▸ EXTRACT TO READ
========================

MINNEAPOLIS Supervalu here said last week it expects to invest $1.2 billion in capital spending during fiscal 2008 as part of a four- or five-year spending effort to boost results at the Albertsons stores it acquired last June. The company also said it was considering selling its 15 Jewel-Osco stores in the Milwaukee market. Investors seemed more concerned with present realities than future possibilities

MINNEAPOLIS — Supervalu here said last week it expects to invest $1.2 billion in capital spending during fiscal 2008 as part of a four- or five-year spending effort to boost results at the Albertsons stores it acquired last June.

The company also said it was considering selling its 15 Jewel-Osco stores in the Milwaukee market.

Investors seemed more concerned with present realities than future possibilities as the price of the distributor's stock dropped early in the week after the company released financial results for its fiscal third quarter, which ended Dec. 2.

“Although Supervalu said in December its identical-store sales would show ‘modest sequential improvement,’ maybe some people were hoping for a stronger sales progression,” Chuck Cerankosky, an analyst with FTN Midwest, Cleveland, told SN.

========================

▸ DATA SECTION
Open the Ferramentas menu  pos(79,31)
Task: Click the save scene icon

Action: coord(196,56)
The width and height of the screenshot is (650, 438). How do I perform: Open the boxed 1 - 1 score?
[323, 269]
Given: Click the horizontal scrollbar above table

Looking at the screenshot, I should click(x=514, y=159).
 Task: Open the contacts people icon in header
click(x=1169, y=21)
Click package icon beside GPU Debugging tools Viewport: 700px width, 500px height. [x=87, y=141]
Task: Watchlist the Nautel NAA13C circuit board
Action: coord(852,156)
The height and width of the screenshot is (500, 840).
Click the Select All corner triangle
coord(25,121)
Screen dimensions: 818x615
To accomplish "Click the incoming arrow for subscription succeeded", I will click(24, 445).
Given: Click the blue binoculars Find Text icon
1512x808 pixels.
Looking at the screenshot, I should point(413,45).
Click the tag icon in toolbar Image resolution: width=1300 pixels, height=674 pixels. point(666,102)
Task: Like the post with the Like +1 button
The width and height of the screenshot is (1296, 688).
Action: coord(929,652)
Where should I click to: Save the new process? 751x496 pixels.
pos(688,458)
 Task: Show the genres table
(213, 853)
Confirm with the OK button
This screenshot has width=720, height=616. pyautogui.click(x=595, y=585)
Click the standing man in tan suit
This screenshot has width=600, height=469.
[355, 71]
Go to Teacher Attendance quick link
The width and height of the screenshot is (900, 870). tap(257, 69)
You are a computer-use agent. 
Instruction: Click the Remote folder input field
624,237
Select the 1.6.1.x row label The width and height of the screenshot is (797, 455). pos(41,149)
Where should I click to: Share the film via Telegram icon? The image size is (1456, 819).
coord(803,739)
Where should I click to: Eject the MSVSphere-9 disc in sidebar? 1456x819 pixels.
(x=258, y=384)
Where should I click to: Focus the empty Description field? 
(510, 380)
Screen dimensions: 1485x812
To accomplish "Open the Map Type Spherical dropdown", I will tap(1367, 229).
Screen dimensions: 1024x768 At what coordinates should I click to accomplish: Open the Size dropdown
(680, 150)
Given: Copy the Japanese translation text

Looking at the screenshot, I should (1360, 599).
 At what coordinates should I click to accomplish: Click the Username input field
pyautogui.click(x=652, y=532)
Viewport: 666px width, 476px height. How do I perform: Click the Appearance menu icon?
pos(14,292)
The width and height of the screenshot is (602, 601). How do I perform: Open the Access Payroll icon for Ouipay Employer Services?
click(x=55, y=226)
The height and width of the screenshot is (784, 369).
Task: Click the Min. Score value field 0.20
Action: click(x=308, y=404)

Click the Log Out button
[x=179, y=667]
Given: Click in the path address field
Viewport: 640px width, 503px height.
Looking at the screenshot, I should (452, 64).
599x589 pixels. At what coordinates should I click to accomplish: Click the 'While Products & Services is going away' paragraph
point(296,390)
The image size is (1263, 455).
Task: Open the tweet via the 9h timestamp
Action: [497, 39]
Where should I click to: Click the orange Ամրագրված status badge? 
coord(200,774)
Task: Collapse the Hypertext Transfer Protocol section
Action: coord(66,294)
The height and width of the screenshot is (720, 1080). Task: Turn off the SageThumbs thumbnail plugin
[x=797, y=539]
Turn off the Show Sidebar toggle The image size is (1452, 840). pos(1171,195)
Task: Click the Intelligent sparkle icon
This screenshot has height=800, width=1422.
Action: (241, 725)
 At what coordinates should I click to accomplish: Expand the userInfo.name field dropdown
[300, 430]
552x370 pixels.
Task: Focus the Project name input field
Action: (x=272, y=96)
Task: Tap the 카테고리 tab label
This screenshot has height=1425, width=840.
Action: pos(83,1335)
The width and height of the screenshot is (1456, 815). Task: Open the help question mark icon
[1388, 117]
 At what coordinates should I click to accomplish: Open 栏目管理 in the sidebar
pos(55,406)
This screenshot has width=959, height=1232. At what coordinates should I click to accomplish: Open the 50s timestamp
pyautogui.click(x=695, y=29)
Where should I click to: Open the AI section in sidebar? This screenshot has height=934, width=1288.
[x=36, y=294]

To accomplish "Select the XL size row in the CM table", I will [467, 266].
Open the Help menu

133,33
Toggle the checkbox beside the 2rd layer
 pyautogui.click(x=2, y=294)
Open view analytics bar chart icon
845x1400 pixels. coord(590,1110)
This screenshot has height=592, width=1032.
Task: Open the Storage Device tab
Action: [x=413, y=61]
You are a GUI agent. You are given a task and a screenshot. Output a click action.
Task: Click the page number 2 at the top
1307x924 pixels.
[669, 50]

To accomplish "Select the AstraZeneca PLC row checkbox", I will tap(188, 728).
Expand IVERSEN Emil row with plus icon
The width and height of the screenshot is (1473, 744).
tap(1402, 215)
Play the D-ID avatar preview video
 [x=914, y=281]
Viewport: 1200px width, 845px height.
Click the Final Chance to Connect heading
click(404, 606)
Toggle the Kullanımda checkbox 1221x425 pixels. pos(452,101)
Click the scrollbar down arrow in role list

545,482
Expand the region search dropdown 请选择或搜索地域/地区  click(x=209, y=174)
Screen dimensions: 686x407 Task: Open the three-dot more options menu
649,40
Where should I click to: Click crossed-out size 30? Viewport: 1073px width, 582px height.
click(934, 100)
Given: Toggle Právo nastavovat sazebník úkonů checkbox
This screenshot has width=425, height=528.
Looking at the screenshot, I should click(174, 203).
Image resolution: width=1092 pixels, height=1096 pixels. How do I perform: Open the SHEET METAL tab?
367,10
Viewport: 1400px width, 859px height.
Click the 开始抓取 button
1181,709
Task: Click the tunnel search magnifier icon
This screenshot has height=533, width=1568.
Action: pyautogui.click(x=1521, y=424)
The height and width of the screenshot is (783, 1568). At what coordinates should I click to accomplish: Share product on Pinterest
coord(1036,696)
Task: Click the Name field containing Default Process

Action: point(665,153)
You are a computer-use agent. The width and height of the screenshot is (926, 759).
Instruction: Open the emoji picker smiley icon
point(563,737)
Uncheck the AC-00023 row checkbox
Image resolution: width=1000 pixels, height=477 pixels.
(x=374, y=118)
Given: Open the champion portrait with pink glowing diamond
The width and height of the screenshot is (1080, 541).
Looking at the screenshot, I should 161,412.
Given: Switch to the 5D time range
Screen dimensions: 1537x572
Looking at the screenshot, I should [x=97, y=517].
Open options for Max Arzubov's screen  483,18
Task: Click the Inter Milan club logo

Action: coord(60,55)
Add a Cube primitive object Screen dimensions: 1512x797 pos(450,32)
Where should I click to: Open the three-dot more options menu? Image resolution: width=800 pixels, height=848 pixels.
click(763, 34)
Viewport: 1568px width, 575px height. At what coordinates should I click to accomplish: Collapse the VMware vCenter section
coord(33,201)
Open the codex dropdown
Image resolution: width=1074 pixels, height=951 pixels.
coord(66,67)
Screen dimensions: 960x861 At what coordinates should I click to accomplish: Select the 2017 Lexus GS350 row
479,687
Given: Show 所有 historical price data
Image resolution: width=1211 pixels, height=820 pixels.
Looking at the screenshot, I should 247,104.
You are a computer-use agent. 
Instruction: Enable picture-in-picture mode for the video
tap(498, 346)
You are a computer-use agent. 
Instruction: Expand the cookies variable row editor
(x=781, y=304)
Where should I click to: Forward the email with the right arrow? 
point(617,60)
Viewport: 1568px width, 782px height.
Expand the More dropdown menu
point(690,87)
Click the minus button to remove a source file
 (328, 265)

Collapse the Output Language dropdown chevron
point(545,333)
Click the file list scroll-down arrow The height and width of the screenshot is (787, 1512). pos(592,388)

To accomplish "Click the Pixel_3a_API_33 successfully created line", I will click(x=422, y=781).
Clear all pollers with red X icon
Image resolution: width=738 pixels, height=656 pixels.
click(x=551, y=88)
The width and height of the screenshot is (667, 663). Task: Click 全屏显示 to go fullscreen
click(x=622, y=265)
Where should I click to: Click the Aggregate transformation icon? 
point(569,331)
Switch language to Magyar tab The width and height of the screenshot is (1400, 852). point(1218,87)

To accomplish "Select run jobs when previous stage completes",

========================

▸ GIVEN TASK 1
According to the Supervalu article, why does the company expect to invest $1.2 billion in capital spending during fiscal 2008?
▸ GIVEN TASK 2
From the entries, return the lines from the one containing "Where should I click to: Click crossed-out" up to and including the one containing "Action: pyautogui.click(x=1521, y=424)", reproducing them without any changes.
The entries are unrelated to the Supervalu article.

▸ FULL ANSWER 1
The spending is part of a four- or five-year effort to boost results at the Albertsons stores Supervalu acquired last June.

▸ FULL ANSWER 2
Where should I click to: Click crossed-out size 30? Viewport: 1073px width, 582px height.
click(934, 100)
Given: Toggle Právo nastavovat sazebník úkonů checkbox
This screenshot has width=425, height=528.
Looking at the screenshot, I should click(174, 203).
Image resolution: width=1092 pixels, height=1096 pixels. How do I perform: Open the SHEET METAL tab?
367,10
Viewport: 1400px width, 859px height.
Click the 开始抓取 button
1181,709
Task: Click the tunnel search magnifier icon
This screenshot has height=533, width=1568.
Action: pyautogui.click(x=1521, y=424)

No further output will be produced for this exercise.